Sun Dec 2nd through Sat the 8th, 2018 at Palais des Congrès de Montréal
The paper introduces a greedy approach to tackle the NP-hard problem of hashing with deep learning. Although the main idea of “Discrete Proximal Linearized Minimization” is borrowed from “A Fast Optimization Method for General Binary Code Learning”, the paper shows how to use this approach in combination with neural networks and SGD. Also, the reported results beat state of art methods. About the experimental setup, there is no comparison with other methods on widely used datasets such as NUS-WIDE, which has an important distinction that samples can have multiple labels. It would be very good to see a comparison against such state of art methods as DVSQ (Deep visual-semantic quantization for efficient image retrieval) and DMDH (Deep hashing via discrepancy minimization). Post-rebuttal comments: After reading the rebuttal and all the reviews, the Authors have addressed convincingly my concerns. They have provided results for additional experiments and have shown that their method also works under a multilabel setup. The third reviewer pointed out that similar ideas were proposed for the case of stochastic neurons. However, this paper still is the first one that applies these ideas to hashing. Although what pointed out by the third reviewer diminishes the novelty aspect of the paper, I have not changed my initial overall score.

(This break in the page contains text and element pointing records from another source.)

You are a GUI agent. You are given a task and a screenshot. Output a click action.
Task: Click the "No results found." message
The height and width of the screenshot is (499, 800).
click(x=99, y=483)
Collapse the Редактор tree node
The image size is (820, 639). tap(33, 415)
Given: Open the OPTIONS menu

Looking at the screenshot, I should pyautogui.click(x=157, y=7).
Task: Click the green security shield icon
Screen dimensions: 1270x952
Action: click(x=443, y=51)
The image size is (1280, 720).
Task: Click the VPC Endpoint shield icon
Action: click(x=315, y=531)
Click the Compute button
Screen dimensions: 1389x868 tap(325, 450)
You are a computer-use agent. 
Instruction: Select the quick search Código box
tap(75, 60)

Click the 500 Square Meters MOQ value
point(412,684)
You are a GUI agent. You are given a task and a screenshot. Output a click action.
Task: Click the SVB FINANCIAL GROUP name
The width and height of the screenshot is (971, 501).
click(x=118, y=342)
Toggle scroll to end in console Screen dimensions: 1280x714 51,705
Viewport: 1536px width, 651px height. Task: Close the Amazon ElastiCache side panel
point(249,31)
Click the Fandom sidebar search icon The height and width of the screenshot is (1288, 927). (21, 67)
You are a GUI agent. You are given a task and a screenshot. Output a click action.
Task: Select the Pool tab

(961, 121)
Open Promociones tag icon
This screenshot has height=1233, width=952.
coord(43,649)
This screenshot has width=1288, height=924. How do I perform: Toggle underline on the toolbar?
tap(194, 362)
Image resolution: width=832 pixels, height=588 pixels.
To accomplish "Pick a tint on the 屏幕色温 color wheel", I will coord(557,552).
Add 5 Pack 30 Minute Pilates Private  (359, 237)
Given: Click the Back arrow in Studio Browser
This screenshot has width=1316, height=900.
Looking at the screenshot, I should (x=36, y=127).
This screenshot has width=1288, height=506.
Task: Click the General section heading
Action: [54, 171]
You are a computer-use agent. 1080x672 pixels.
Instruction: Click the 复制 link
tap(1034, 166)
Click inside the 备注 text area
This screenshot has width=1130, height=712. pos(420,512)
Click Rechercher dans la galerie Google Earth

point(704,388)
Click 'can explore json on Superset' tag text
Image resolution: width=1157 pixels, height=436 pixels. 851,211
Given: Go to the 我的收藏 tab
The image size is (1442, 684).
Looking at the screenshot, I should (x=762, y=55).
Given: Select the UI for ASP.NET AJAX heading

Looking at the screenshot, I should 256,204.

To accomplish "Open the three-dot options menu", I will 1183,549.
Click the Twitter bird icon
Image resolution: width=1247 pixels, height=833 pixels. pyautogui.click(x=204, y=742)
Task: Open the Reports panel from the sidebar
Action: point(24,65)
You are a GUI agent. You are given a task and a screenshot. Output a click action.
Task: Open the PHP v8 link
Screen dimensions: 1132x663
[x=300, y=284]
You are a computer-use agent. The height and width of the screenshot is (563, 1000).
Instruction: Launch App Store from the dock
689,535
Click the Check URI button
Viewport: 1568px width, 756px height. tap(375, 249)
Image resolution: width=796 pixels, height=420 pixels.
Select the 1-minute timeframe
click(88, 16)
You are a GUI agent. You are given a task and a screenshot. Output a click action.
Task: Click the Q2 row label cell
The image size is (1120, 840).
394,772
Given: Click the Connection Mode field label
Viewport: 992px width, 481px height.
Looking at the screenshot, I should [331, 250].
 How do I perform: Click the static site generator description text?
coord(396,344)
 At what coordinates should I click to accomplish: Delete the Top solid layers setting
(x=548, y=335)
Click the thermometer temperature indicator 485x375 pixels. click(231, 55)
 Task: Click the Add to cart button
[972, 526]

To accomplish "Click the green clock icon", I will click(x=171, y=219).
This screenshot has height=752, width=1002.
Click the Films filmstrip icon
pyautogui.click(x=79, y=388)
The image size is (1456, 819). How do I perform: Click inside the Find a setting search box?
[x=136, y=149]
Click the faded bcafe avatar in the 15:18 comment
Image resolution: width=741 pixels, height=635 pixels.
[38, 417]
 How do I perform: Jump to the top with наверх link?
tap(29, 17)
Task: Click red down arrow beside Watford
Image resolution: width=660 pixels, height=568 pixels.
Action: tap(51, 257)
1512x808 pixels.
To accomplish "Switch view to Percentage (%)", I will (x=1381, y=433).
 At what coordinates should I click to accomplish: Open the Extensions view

The paper deals with the problem of deep hashing, namely learning a deep CNN to produce binary codes at its output, with application to retrieval with nearest neighbor search and other tasks. The main challenge in this formulation is the discrete nature of the target output hash codes. Their non-differentiable nature prevents the use of vanilla SGD for training. There are various approaches in the literature to circumvent this issue, such as using a tanh(beta.x) function with annealed beta or adding a penalty to encourage the codes to be near-binary. The approach advocated by the paper is to adopt a pass-through approximation for the backward step: One simply uses the pointwise sign(x) function in the forward step (both during training and inference), and simply leaves the gradient intact during backward propagation, as if the sign(x) function was not there, which have also been advocated by other deep learning formulations that employ activation discretization. The authors evaluate their approach roughly following the experimental protocols of the related DSDH  approach, showing reasonable improvements over  and other baseline methods. Pros: Simple and effective method, reasonable improvements in performance and training speed compared to the closest DSDH baseline. Cons: Relatively small novelty. Discussion of the proposed approach in Sec. 2.2 and 2.3 is too lengthy.
The paper presents a greedy approach to train a deep neural network to directly produce binary codes that build on the straight through estimator. During forward propagation the model uses the sgn output whereas at the back-propagation stage it passes derivatives as it the output were a simple linear function. There are relevant papers that already proposed such an approach and that are not referred to as earlier work:  Estimating or Propagating Gradients Through Stochastic Neurons for Conditional Computation, Bengio Y. et al.  Techniques for learning binary stochastic feedforward neural networks, Tapani R. et al. The experimental setting is not very clear and I would suggest the authors to better explain the supervised setting. Do they produce a binary code of length k and then classify it with a single final output layer? If so then I would like to see an ablation study on this. What is the relative contribution of using this loss vs the contrastive or triplet loss that is used in many of the other approaches? What is the influence of the pre-trained network? What would be the performance if the method were to be trained from scratch end-to-end? This would allow for a better assessment of the greedy relaxation proposed here proposed for binarizing the output layer. Regarding other works that have tackled the problem of hashing with neural networks I see missing:  Multimodal similarity-preserving hashing, Masci J. et al.  Semantic Hashing, Salakhutdinov R. et al The comparison in 3.5 claims a performance margin that is larger at short code lengths wrt other methods, however I see only one of the algorithms in the figure. Please report more. Overall an interesting application paper that is clearly written, but that should include further references and readjust the contribution section considering that the straight through is not novel. ============================================================== After having read the rebuttal I decided to increase my score as the authors addressed all my concerns.